DATASET »
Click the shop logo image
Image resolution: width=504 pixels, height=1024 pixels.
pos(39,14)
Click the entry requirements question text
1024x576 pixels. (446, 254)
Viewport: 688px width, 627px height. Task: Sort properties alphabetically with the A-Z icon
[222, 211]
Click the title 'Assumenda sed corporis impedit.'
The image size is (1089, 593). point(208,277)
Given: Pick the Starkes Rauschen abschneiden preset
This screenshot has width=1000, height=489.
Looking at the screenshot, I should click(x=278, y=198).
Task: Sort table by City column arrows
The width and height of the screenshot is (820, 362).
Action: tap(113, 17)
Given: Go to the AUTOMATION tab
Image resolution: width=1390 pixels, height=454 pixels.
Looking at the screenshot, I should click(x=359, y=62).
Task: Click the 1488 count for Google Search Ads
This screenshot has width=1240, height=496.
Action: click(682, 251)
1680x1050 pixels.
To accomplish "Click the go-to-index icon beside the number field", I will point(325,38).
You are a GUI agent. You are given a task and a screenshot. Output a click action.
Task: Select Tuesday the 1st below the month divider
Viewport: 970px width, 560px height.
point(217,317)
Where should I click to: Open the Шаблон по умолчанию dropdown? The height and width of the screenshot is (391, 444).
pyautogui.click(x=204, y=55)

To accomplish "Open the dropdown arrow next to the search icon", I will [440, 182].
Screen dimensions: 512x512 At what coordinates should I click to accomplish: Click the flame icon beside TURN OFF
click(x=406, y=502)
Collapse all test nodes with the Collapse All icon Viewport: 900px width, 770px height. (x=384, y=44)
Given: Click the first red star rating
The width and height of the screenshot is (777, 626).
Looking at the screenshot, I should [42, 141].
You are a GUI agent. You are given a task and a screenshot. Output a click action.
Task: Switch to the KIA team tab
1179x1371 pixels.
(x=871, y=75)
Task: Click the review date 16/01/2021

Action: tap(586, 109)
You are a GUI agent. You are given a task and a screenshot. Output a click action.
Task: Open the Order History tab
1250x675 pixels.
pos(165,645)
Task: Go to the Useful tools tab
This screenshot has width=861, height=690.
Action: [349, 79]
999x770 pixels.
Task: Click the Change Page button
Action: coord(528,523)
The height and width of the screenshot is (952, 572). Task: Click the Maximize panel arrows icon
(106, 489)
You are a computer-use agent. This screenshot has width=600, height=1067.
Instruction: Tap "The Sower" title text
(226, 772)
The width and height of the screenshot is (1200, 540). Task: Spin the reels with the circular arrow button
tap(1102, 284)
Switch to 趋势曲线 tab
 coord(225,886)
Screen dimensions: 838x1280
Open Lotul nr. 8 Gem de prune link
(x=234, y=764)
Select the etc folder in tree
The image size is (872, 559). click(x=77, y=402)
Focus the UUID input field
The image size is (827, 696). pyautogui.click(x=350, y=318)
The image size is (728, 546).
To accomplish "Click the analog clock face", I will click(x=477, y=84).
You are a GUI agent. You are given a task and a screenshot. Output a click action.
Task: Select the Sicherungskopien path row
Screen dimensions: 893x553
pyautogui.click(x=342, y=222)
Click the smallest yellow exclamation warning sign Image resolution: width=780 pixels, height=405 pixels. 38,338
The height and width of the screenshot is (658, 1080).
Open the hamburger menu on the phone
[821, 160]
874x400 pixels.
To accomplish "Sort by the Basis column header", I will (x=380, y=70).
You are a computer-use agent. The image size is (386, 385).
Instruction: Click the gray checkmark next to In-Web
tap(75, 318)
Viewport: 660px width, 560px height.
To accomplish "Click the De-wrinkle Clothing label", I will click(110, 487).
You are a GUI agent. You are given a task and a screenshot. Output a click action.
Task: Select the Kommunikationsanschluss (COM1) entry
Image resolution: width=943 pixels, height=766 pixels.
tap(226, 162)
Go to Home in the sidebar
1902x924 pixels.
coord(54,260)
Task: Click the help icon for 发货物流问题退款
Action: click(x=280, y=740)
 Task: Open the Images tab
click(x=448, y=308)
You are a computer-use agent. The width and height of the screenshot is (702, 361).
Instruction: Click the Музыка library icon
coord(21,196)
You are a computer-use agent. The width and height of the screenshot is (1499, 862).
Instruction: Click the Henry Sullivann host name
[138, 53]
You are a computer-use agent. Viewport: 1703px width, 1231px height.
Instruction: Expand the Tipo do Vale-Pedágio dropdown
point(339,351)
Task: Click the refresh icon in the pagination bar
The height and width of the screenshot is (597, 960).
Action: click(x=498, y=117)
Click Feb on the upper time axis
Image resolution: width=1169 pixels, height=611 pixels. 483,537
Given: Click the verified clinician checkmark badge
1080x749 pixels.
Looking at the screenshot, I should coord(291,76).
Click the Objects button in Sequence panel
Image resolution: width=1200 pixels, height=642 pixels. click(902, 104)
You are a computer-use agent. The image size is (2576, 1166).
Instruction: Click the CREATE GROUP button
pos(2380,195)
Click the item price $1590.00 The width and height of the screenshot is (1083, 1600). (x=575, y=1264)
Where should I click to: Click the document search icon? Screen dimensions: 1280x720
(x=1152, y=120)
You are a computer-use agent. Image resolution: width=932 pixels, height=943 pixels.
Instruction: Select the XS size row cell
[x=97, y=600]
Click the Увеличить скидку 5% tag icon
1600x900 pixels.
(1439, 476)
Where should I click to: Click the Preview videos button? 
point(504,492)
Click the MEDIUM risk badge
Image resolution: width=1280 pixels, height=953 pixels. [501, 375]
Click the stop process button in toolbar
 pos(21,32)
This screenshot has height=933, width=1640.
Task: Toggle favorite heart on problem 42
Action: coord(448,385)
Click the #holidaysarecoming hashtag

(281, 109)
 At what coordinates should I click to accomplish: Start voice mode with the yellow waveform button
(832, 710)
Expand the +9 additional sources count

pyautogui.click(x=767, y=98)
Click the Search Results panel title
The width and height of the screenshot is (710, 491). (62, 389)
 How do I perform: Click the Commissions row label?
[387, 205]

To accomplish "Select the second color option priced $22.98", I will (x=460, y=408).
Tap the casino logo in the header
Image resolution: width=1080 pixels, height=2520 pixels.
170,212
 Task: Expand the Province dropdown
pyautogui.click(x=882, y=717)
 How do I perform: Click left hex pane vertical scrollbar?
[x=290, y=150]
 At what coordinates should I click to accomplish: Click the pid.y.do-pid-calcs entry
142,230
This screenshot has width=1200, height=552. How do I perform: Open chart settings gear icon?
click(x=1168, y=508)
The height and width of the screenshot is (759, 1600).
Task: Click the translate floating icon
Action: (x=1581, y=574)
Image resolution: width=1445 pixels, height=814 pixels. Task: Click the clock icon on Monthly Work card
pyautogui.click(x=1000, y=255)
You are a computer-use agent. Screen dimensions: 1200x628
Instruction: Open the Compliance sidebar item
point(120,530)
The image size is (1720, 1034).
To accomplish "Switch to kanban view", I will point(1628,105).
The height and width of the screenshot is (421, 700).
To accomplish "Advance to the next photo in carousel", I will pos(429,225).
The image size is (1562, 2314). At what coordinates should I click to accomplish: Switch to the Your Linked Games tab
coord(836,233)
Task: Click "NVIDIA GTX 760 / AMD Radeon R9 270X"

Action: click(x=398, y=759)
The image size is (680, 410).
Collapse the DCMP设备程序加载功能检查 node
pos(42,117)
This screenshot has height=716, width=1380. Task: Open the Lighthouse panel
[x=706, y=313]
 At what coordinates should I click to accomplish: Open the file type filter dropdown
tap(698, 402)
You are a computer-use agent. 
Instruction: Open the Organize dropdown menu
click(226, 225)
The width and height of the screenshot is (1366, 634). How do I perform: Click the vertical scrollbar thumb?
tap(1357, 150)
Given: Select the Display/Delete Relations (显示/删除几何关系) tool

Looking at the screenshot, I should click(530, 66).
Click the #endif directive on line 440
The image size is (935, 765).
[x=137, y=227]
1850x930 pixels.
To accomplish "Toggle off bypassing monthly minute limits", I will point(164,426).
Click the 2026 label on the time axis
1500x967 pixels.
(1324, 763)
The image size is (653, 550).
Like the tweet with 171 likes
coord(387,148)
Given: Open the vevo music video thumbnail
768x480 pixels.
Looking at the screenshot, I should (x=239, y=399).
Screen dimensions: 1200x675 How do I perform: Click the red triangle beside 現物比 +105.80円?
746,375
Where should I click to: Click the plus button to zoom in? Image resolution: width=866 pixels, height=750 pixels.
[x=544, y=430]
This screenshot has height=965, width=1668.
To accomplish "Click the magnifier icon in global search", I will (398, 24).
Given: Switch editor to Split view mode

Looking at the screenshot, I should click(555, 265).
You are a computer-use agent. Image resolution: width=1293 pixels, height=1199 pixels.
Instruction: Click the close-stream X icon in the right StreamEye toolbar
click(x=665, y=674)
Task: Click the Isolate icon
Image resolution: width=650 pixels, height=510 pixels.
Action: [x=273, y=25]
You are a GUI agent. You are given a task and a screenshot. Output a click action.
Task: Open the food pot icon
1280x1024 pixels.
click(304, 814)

WORK TASK »
Once you find the string "column" in a line of the records, copy that line.

EXERCISE RESPONSE »
Task: Sort table by City column arrows
To accomplish "Sort by the Basis column header", I will (x=380, y=70).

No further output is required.